◆ Work request:
Reproduce word for word the part of the passage on the "Crime Unseen" exhibition below, from "Curated by Karen" to "evidence exonerated them.".

*** Opening Passage provided ***

The victim is a doll, an inhabitant of Frances Glessner Lee’s Nutshell Studies of Unexplained Death, which artist Corinne May Botz photographed in 2004. Lee, a forensics enthusiast who grew up in Chicago’s Glessner House, created the 19 dollhouse-like Nutshell Studies to train detectives how to decipher visual clues.

Titles like Pink Bathroom (Slippers) (pictured) focus our attention on Lee’s dazzling miniature details, so that Botz’s series emphasizes the contrast between these signs of cozy domesticity and the gory real-life crimes that Lee reenacted. Her charming, creepy photos are the highlights of this thoughtful exhibition.

Curated by Karen Irvine, “Crime Unseen” aims to examine the relationships among photography, crime and evidence. Taryn Simon’s series “The Innocents” demonstrates the danger of relying on photography’s truth: In a heartbreaking video, she interviews men who served several years in prison for capital offenses before DNA evidence exonerated them.

*** Closing Passage provided ***
*** Opening Data extract ***

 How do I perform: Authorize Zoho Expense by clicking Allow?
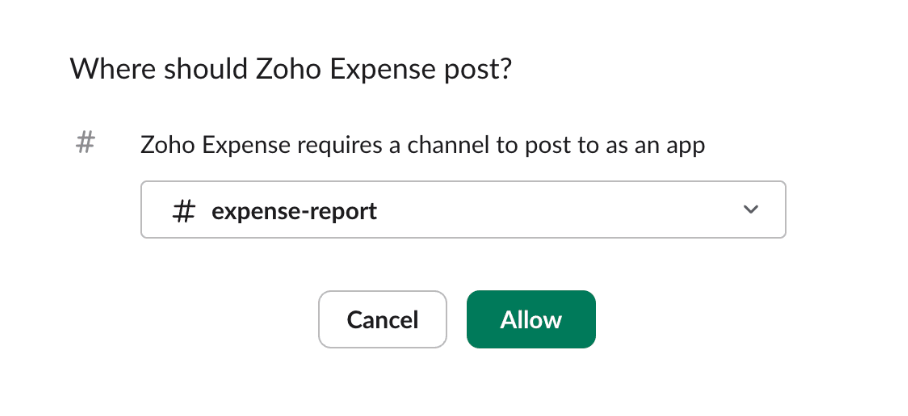tap(531, 320)
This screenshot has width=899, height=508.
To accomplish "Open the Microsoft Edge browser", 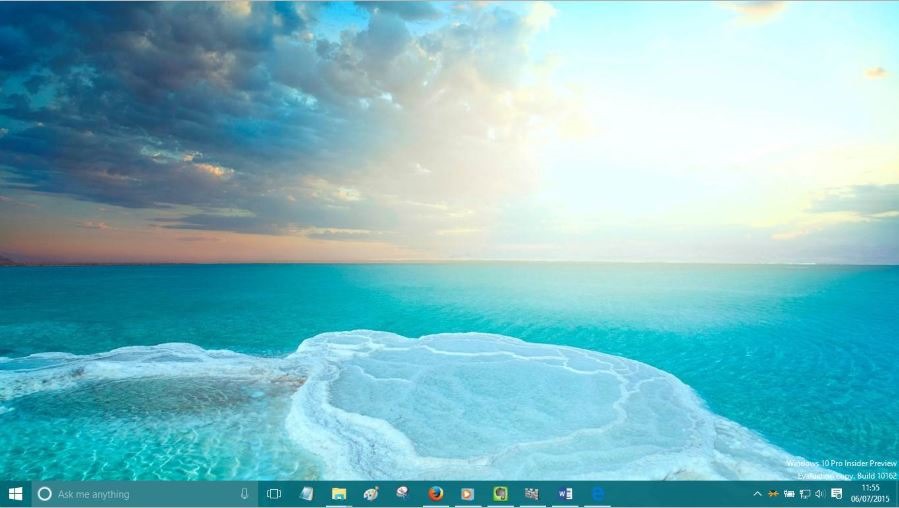I will pos(598,494).
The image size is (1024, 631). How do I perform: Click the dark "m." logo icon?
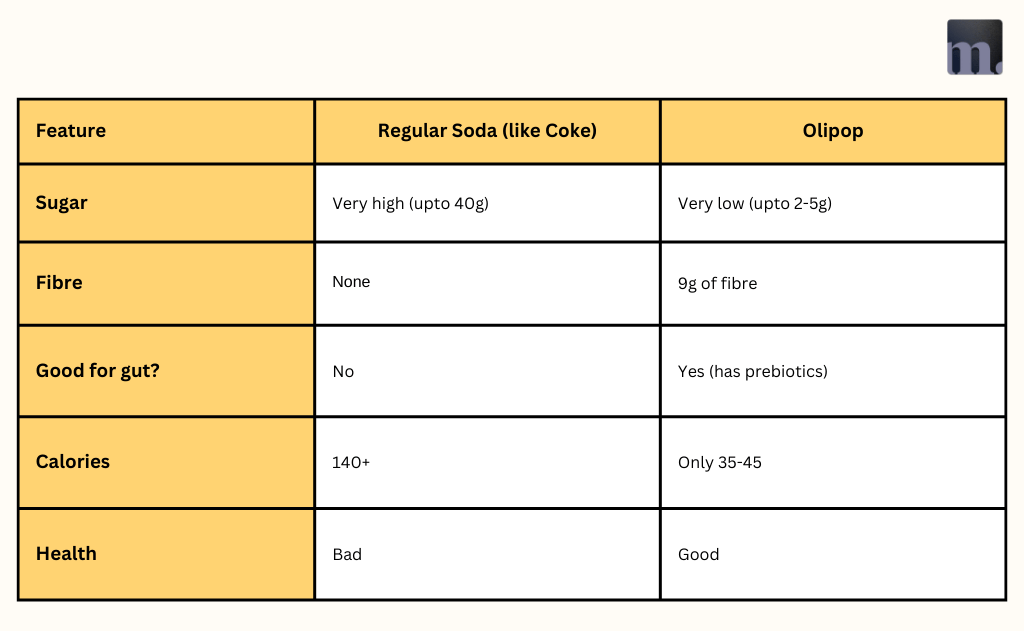tap(974, 47)
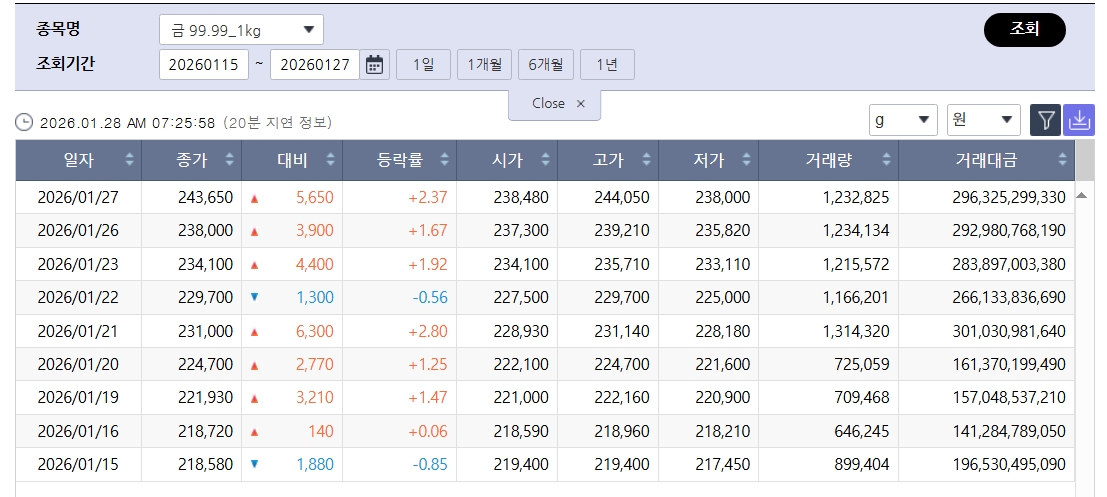Open the 종목명 dropdown 금 99.99_1kg

point(241,30)
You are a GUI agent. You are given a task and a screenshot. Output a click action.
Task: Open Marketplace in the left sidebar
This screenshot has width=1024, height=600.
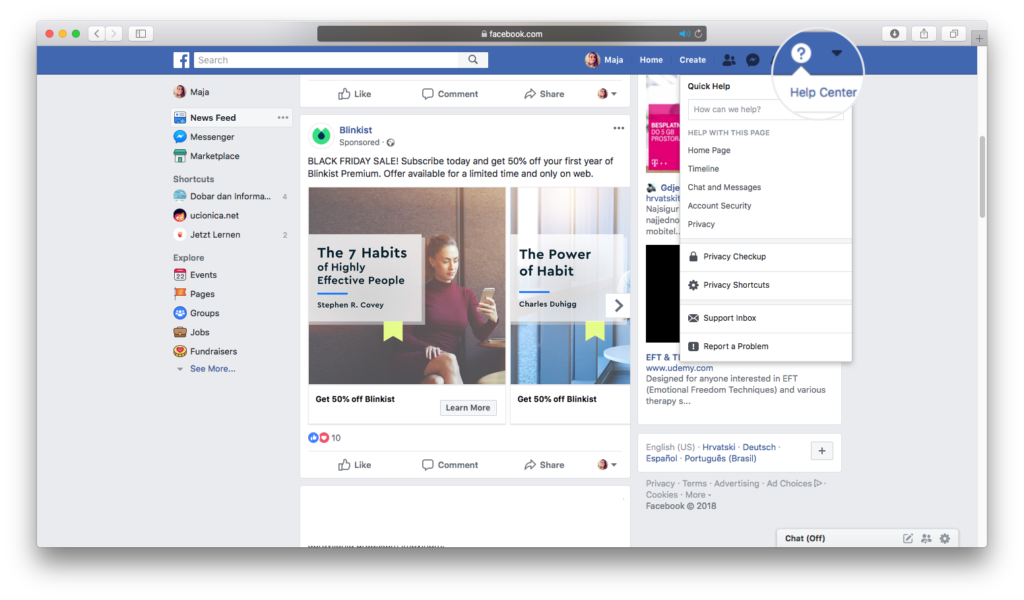(214, 156)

*** Closing Data extract ***

◆ Reply:
Curated by Karen Irvine, “Crime Unseen” aims to examine the relationships among photography, crime and evidence. Taryn Simon’s series “The Innocents” demonstrates the danger of relying on photography’s truth: In a heartbreaking video, she interviews men who served several years in prison for capital offenses before DNA evidence exonerated them.